Après plusieurs mois passés chez sa tante Lillian, Myrtle manquait excessivement sa mère adoptive. Elle démontrait les premiers signes d'une dépression. Son appétit diminuait de jour en jour et son pelage avait perdu tout son lustre. Lillian craignait le pire.

En feuilletant son Marie-France du mois, elle tomba par hasard sur un article expliquant les étapes à traverser pour vaincre l'état de désespoir dans lequel certains individus, plus souvent des femmes, se retrouvaient.

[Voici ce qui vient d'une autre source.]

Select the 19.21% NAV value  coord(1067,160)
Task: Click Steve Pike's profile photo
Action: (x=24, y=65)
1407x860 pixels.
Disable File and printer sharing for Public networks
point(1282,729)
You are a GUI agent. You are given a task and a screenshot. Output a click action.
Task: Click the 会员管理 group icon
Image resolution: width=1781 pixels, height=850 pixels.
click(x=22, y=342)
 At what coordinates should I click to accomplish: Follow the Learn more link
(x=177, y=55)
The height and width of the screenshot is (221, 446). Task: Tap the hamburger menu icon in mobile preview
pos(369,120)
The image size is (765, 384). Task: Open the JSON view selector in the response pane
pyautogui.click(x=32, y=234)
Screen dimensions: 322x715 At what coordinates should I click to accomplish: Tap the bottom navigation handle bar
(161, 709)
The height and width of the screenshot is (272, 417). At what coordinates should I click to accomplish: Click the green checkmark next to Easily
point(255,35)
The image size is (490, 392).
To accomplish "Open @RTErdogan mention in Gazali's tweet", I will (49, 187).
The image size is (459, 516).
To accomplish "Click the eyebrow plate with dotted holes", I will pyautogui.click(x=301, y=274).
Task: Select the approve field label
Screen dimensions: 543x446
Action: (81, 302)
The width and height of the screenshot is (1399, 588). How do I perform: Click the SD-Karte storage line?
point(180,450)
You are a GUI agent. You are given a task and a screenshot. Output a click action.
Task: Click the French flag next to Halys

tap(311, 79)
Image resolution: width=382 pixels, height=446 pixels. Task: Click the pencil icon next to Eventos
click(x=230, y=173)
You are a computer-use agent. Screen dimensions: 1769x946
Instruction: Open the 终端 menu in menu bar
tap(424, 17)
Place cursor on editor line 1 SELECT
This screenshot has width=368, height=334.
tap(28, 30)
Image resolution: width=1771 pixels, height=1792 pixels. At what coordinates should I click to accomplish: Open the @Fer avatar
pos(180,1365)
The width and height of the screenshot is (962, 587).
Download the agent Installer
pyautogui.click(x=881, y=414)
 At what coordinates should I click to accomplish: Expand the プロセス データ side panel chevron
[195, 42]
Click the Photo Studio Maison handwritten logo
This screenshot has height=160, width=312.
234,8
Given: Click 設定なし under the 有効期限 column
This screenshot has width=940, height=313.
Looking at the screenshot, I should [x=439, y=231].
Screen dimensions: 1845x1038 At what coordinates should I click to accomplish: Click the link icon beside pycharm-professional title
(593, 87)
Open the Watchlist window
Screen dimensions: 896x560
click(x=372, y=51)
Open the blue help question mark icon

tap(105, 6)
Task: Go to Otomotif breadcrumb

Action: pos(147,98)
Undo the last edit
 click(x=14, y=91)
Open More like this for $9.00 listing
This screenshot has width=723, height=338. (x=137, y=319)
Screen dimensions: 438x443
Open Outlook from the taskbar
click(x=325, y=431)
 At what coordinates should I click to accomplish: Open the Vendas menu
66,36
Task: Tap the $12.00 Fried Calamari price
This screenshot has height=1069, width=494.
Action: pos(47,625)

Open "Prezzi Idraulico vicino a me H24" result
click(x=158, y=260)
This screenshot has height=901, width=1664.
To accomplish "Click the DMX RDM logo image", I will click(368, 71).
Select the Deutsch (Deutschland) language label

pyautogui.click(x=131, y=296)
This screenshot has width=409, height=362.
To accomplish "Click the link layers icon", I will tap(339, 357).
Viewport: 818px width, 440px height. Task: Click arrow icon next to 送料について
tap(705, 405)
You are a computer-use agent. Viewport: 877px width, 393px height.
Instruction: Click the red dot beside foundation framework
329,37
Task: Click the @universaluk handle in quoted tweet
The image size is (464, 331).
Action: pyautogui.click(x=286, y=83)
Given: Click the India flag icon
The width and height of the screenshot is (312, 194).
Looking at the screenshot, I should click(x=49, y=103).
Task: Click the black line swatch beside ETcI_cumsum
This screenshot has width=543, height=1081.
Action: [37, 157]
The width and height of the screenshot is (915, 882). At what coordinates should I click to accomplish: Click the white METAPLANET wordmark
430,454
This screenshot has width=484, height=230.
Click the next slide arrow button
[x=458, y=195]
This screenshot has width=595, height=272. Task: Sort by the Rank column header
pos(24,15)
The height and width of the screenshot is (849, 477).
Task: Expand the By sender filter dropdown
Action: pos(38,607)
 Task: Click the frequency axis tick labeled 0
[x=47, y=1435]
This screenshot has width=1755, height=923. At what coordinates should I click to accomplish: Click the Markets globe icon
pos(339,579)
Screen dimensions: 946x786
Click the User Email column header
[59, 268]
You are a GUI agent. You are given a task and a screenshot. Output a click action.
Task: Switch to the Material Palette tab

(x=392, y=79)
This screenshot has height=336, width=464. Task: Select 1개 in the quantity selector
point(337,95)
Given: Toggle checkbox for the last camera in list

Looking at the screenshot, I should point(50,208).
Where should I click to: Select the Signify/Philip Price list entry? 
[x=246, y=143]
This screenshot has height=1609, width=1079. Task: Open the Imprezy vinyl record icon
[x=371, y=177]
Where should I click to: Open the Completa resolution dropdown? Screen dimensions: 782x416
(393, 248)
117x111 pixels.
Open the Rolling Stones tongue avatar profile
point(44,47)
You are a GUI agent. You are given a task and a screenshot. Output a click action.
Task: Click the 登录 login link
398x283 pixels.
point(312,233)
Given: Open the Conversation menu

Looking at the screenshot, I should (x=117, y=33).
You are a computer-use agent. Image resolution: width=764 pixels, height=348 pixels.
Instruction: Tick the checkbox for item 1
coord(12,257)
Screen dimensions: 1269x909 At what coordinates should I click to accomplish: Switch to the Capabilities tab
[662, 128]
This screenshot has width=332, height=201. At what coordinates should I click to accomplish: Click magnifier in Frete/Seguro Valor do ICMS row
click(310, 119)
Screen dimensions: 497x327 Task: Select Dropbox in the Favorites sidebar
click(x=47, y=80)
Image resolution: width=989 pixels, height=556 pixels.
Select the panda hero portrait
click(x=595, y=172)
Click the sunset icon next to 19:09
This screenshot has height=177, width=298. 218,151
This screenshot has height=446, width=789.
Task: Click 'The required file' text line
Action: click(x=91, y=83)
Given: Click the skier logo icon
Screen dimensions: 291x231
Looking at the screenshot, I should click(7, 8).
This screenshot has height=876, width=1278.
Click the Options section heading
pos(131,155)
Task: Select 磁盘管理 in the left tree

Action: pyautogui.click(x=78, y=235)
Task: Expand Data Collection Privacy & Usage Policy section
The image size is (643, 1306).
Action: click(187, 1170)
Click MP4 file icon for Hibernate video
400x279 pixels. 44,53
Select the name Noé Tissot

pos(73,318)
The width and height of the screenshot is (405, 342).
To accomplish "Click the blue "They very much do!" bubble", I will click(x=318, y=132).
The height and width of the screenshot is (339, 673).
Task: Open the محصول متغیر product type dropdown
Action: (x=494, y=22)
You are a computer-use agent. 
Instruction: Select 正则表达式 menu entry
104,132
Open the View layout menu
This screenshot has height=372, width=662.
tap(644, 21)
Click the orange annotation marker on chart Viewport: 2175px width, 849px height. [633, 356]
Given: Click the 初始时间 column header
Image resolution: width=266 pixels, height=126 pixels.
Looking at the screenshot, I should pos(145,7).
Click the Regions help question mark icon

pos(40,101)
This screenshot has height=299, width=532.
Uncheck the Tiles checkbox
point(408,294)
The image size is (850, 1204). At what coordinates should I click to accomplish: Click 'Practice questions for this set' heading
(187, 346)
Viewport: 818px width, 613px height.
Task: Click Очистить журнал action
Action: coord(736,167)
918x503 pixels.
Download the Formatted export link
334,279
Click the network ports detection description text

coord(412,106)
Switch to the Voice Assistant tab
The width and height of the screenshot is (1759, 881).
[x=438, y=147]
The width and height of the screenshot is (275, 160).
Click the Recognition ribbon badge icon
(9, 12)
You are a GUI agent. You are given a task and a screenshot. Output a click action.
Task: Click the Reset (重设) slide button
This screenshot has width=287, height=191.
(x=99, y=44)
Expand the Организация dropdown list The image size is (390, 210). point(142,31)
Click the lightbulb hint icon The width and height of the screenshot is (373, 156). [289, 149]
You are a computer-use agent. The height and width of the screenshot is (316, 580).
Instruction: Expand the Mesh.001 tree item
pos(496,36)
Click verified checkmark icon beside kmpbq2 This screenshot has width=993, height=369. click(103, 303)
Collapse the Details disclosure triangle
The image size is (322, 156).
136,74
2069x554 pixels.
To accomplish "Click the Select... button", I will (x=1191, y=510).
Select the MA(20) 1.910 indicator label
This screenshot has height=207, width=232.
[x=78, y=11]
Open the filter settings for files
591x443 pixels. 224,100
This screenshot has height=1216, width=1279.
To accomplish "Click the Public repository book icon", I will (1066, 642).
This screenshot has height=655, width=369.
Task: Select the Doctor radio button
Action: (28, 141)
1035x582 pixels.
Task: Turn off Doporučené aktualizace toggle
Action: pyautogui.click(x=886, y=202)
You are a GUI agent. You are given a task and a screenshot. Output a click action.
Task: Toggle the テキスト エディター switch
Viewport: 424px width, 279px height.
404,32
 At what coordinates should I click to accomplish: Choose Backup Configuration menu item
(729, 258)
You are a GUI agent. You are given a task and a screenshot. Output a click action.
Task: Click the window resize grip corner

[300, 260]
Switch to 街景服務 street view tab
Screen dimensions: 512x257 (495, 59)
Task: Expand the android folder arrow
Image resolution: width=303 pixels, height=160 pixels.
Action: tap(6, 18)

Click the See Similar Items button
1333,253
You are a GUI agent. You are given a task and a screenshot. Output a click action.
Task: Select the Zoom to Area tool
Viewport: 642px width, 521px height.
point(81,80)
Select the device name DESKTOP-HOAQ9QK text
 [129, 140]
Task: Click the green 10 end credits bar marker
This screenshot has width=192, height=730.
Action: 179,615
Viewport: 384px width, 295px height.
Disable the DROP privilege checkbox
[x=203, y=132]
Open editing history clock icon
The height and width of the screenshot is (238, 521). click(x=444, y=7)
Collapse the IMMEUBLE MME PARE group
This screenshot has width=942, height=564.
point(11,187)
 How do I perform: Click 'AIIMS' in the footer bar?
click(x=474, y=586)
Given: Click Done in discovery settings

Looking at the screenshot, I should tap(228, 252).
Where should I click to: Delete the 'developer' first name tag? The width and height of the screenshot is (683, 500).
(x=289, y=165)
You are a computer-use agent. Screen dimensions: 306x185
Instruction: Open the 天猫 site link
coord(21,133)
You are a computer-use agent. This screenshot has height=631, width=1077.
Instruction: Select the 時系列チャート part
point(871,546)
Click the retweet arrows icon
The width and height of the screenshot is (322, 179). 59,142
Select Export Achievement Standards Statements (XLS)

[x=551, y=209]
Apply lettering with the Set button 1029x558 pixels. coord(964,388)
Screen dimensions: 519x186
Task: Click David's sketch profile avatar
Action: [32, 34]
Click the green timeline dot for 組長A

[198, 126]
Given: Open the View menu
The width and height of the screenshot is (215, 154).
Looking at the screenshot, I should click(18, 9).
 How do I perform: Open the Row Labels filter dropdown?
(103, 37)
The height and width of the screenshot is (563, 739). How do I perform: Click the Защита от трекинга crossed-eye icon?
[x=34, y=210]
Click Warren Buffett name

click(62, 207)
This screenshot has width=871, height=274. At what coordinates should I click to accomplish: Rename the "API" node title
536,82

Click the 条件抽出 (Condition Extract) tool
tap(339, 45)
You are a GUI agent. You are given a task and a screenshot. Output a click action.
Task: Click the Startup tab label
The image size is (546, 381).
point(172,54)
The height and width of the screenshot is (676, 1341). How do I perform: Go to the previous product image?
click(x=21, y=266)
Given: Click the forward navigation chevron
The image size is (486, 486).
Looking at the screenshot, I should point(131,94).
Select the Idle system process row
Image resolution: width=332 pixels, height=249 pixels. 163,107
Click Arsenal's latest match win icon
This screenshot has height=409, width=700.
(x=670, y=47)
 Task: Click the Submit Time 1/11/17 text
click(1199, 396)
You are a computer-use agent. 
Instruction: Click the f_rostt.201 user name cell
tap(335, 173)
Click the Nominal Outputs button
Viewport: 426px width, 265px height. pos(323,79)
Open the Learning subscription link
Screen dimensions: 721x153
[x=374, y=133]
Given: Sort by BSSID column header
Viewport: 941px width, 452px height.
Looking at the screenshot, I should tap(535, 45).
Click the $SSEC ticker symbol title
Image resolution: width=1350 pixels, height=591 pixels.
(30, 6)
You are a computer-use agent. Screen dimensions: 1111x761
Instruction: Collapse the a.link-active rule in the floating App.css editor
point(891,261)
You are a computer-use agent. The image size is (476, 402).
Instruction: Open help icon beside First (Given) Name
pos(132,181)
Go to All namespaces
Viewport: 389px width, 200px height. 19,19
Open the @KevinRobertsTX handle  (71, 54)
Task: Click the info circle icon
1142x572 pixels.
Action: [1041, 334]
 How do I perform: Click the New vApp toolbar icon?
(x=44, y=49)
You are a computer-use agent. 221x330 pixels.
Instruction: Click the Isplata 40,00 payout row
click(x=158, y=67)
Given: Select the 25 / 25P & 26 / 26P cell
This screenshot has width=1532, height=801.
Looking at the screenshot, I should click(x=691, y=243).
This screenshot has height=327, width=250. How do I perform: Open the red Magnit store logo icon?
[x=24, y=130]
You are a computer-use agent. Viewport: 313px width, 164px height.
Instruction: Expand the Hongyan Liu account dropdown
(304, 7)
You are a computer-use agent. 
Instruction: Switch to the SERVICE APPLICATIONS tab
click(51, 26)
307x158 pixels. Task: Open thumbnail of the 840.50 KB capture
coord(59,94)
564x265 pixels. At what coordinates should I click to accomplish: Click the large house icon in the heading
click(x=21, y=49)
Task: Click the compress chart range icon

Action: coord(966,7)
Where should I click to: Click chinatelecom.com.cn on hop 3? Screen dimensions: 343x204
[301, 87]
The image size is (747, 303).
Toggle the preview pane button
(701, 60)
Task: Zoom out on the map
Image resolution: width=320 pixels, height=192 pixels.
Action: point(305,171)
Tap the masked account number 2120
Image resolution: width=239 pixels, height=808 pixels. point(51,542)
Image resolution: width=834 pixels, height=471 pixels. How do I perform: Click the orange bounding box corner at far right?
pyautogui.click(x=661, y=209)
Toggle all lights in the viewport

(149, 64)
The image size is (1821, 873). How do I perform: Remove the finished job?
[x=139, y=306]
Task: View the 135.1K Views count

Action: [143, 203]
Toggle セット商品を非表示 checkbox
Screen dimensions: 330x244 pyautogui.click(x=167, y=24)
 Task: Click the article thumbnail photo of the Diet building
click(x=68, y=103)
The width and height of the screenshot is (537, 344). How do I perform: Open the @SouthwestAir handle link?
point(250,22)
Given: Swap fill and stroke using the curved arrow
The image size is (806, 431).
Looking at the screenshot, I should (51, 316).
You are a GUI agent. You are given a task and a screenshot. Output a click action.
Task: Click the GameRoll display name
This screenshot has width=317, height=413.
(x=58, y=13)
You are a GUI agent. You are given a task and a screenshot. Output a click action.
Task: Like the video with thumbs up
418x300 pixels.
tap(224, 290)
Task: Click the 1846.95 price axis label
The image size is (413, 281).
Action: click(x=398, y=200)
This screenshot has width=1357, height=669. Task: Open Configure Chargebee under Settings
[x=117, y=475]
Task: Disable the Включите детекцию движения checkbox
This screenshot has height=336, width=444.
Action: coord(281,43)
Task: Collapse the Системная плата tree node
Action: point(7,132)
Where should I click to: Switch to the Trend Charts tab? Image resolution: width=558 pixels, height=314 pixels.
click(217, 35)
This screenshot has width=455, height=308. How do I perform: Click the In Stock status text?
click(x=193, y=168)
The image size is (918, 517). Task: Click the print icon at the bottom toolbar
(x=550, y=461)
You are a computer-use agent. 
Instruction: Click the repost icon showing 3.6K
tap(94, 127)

— Brindezinguissime, on pourrait substituer chaque fois le mot « individu » par « Myrtle la guenon » dans ce dossier ! C'est comme si la journaliste s'adressait à moi directement, s'exclama-t-elle dans son bain de mousse.

En d'autres temps, elle aurait respecté le temps prescrit dans le magazine pour passer à travers les six étapes. Mais la primate était dangereusement près d'un point de non-retour. Plus question de laisser la chance au coureur, elle devait sortir la grosse artillerie. Myrtle avait besoin de renouer contact avec sa mère au plus vite.


Lillian s'extirpa de son bain sur pattes d'un geste brusque sans se soucier du déversement d'eau savonnée qu'elle venait de provoquer. Elle savait que Mrs. Armstrong passerait par derrière et nettoierait tout. C'était l'avantage de savoir bien s'entourer. Elle enveloppa son corps d'une serviette moelleuse et pinça l'anti-tragus de son oreille gauche pour communiquer directement avec son chauffeur.

— Dr. Larabie, Vidge ne peut s'engager dans une adoption comme s'il s'agissait d'une simple poupée. Vous me suivez ? Myrtle est un être vivant. Cette pauvre enfant sera traumatisée à vie. Et de plus, qu'adviendra-t-il de sa progéniture ? Une lignée hypothéquée ! Voilà le sort que Vidge lui réserve ! Inacceptablissime! Non, cette mère doit assumer ses responsabilités et cesser d'agir en doctorante blessée. Son moment « Maria Goretti » a assez duré. Dans la vie, on subit, on pleure et on se relève. Après tout, elle n'est certainement pas la première à voir des années de recherche tomber à l'eau.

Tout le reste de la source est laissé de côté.